# Happy Holiday Tips for Blended Families



## Administrator (May 8, 2013)

The holidays are a happy time of year but they do come with some challenges – especially for blended families. Every family has their own holiday traditions so when you combine two families into one, it means that you will need to make some compromises. Keep reading to receive some practical tips for navigating the holidays as a blended family.

*Blended Family Tips for a Happy Holiday Season*

Whether you are divorced and have remarried or you married into a family that already had children, you should expect to deal with some challenges related to your new blended family. You and your spouse need to determine your roles when it comes to disciplining the children and you need to make sure that your own kids know that they are loved, even if their family situation has changed. These challenges become even more difficult during the holidays but if you remain flexible and practical you can ensure a happy holiday for every member of your blended family.

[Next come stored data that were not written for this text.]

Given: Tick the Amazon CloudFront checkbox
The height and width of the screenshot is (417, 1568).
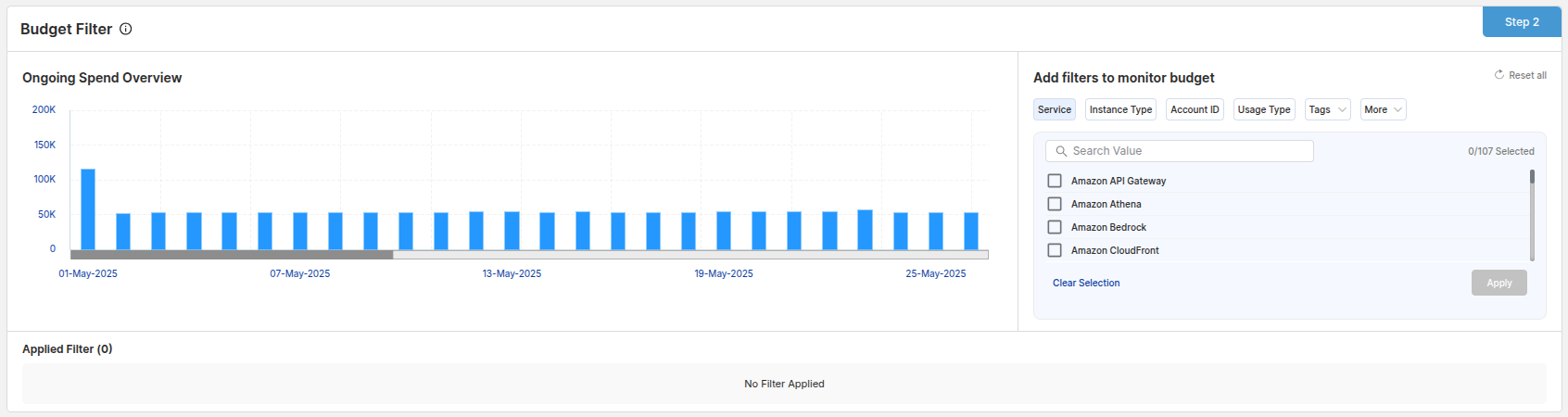Looking at the screenshot, I should [1055, 250].
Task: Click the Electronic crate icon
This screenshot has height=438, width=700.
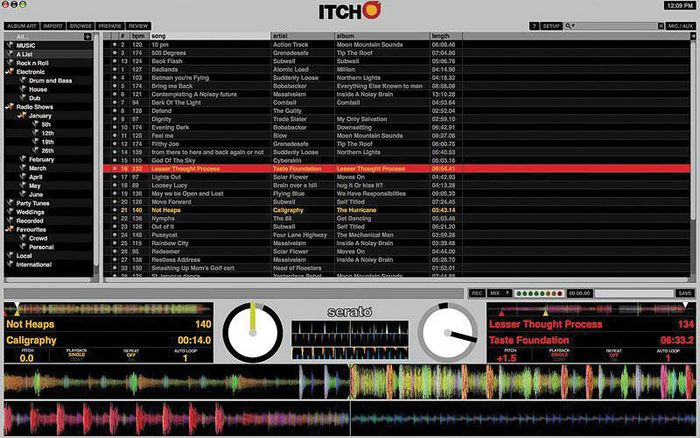Action: 11,71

*1. Remember that your kids should always come first.* Many parents become obsessed about giving their children the “perfect” holiday – they lose sight of the bigger picture and focus instead on the minute details that no one will remember a few years down the line. It doesn’t matter which parent gives the best gifts – it matters that you spend some quality time together as a family.

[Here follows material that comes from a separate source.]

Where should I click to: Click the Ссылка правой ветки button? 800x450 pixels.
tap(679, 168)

*2. Be pro-active about divvying up the holidays.* It might seem strange to talk about Thanksgiving in the middle of the summer, but setting your holiday schedule early in the year will make things easier for everyone. Not only will it make planning your own schedule easer, but your kids will have a clear understanding of where they will be spending each holiday. 

*3. Work out all of the tiny details.* Don’t just make a list of which holidays your children will spend with which parent – you need to decide when the holiday begins and ends, whether the other parent will have any time with the kids during the holiday, and how involved any grandparents will be.

*4. Be realistic about your expectations for the holidays.* You are going to have to make compromises to make the holidays as happy as possible for everyone – don’t expect them to be perfect. What is really important is the time you spend with your family.

*5. Don’t be afraid to create new traditions.* The holidays are about spending time with your loved ones and having traditions is very important. To make the holidays merry for your blended family, don’t become too obsessed about keeping every tradition you have – take the opportunity to make new traditions with your new family.​As difficult as the holidays can be for a blended family, what really matters is that you all get to spend time together. It doesn’t matter if the tree isn’t perfectly trimmed or if the dinner rolls get a little overcooked – as long as you are together, the holidays will be happy.


~ Glen Community Support


----------